Convert.py with per_channel=true, reduce_range=false "The new year is a good time for a new year to be a good one. The new year can be a great time for the new year. The New Year is a great year for the first year. I'm a little bit of a new Yorker. I was a little of a little girl. I had a little boy. I think that's what the new world is like. I don't know what the world is. is like, but I don’t know what"

Convert.py with per_channel=true, reduce_range=true "A black hole is a region of spacetime where gravity is so strong that nothing can escape. The first black hole known was Cygnus X-1, identified by several researchers independently in 1971. Black holes of stellar mass form when massive stars collapse at the end of their life cycle."

TESTING SCENARIOS

  1. Running CLI method -> with --per_channel and without -> changing O1 to O4, -> changing avx to avx512_vnni

  2. Running convert.py method ->--opset 11, 18, and unset -> --per_channel true --reduce_range true -> --per_channel false--reduce_range true -> --per_channel true --reduce_range false

xenova commented 1 year ago

Very interesting 👍 Good to know it aligns with the default settings for transformers.js models (which I chose based on my own small-scale tests).

------------------------------------------------------------------------

§ DIRECTION 1
Based on the Convert.py thread, answer yes or no for each statement and quote the words that decide it. (a) With per_channel=true and reduce_range=true, the output names Cygnus X-1 as the first black hole known. (b) The second testing scenario runs convert.py with --opset 13. (c) The commenter chose the default settings based on large-scale benchmarks.
§ DIRECTION 2
Write a few more sentences that continue the Convert.py thread after its last comment.

------------------------------------------------------------------------

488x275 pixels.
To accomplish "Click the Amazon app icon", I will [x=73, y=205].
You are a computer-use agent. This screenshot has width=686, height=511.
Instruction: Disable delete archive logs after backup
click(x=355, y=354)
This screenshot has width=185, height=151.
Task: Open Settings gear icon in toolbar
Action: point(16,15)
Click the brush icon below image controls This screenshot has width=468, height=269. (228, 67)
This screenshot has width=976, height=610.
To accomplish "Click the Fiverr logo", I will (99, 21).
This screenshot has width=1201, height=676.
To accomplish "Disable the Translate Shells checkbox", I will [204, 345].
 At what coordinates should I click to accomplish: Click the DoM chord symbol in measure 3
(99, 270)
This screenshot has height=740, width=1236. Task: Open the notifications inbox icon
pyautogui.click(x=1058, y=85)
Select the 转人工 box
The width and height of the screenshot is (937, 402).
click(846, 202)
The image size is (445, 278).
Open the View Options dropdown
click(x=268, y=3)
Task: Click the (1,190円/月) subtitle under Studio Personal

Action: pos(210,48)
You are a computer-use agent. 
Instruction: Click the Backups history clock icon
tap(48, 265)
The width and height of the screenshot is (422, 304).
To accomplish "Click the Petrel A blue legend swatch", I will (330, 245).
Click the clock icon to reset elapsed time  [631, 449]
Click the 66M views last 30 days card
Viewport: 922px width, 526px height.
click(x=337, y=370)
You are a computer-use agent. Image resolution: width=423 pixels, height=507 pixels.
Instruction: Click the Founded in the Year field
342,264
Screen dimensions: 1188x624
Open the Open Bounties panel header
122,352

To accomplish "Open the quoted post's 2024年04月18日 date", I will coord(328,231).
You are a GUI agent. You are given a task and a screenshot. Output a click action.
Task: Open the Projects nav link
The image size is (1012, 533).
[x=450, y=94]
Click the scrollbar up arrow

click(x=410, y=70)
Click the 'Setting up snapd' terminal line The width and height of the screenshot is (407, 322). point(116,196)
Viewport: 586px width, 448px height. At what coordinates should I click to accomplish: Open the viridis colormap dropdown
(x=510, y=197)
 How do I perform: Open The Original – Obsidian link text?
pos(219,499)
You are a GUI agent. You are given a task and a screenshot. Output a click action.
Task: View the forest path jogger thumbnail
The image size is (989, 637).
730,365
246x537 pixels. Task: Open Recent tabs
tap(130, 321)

------------------------------------------------------------------------

§ REPLY 1
(a) Yes: "The first black hole known was Cygnus X-1"
(b) No: "--opset 11, 18, and unset"
(c) No: "which I chose based on my own small-scale tests"

§ REPLY 2
cc @pcuenca (re: benchmarking efforts)

pcuenca commented 1 year ago

Very interesting indeed! Very surprised to see such huge differences with similar looking configurations.

gidzr commented 1 year ago

@xenova might be time for the current CLI / inference quantization methods to be retired in favour of the Joshy special!

@xenova, @fxmarty, @pcuenca: Are there any notes, docs, or urls regarding opsets? All I can find is: https://onnxruntime.ai/docs/performance/model-optimizations/quantization.html

gidzr commented 1 year ago

Hey @xenova

Came across an issue, that might be related to onnxruntime, or some other restriction related to optimization/quantization.

I downgraded to onnxruntime 1.15, using opset 16 and 17, to quantize Llama based models.

Problems, optimization occurs, but quantization fails / killed. I thought this was due to memory limitations, but this was occurring for optimized models of 3G size, which weren't an issue for other architectures. eg. PY007/TinyLlama-1.1B-Chat-v0.2 will optimize to 3G then fail to quantize. The other Llama models will optimize to 26G or 12G files, for the various different Llama flavours/repos.

Are there any limitations when quantizing Llama models with the Xenova convert.py script?

Cheers

xenova commented 1 year ago

Are there any limitations when quantizing Llama models with the Xenova convert.py script?

It should act in the same way as performing the two steps with optimum separately: (1) conversion, followed by (2) quantization. So, nothing extra in terms of memory usage.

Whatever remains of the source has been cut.